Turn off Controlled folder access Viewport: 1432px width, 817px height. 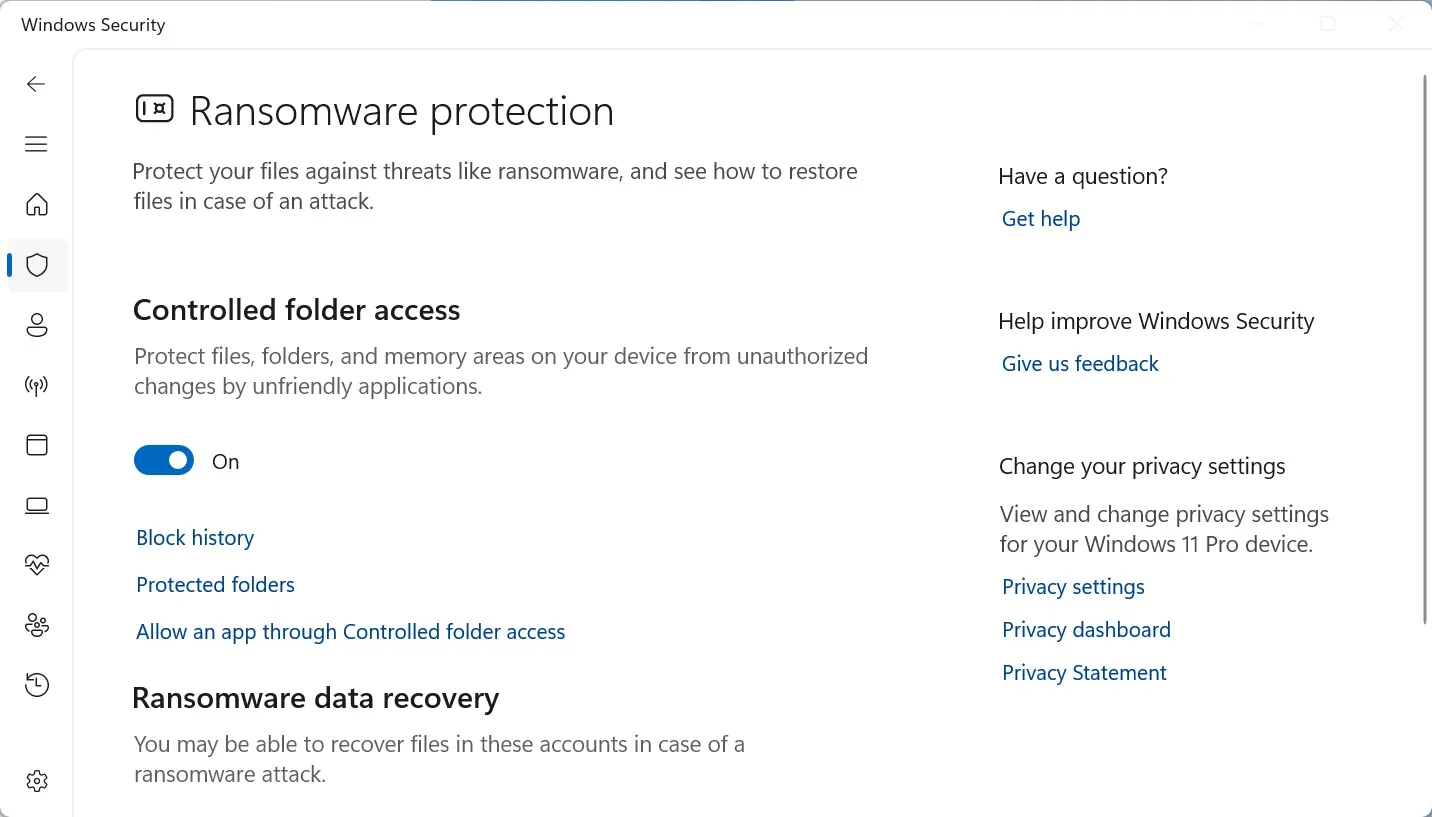[164, 460]
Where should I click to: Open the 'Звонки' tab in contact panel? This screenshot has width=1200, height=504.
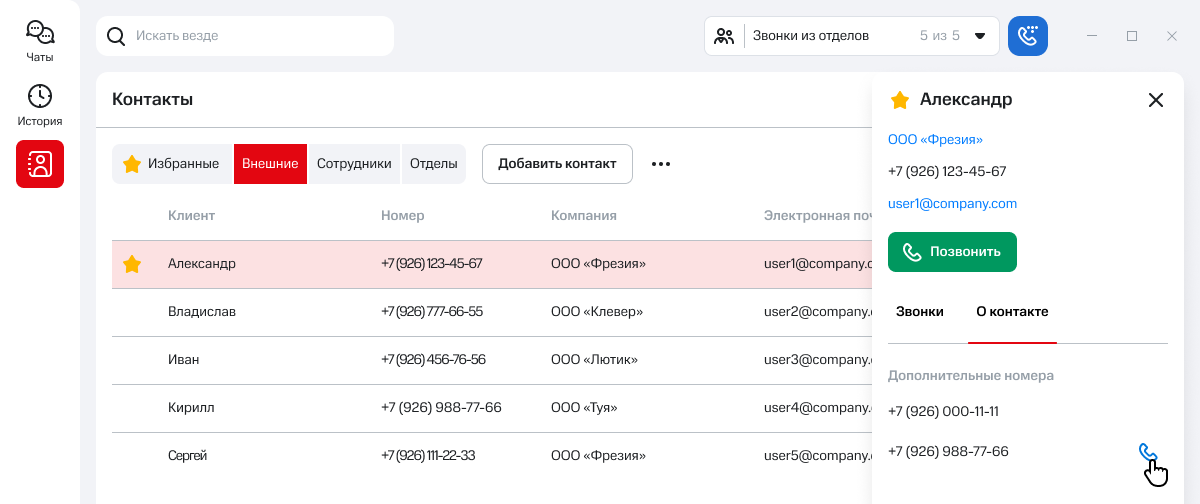point(919,312)
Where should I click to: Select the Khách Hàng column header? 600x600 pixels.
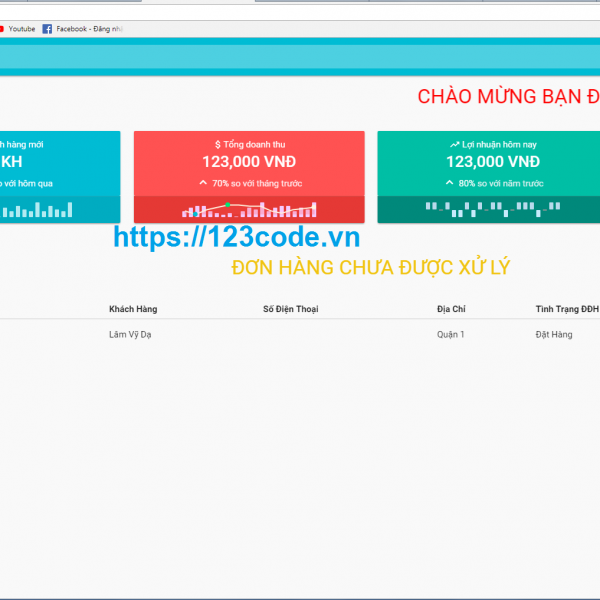pos(133,309)
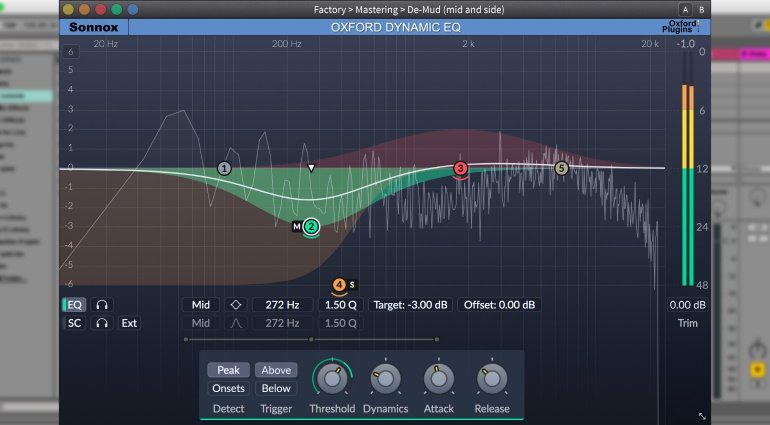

- - -

Exactly as written, restate the lines from the one that contains "Where should I click to: Select" through the final line of the data, both ends included, but leave out the pictures.

▶ _Response area_:
Where should I click to: Select the Khách Hàng column header? 600x600 pixels.
pos(133,309)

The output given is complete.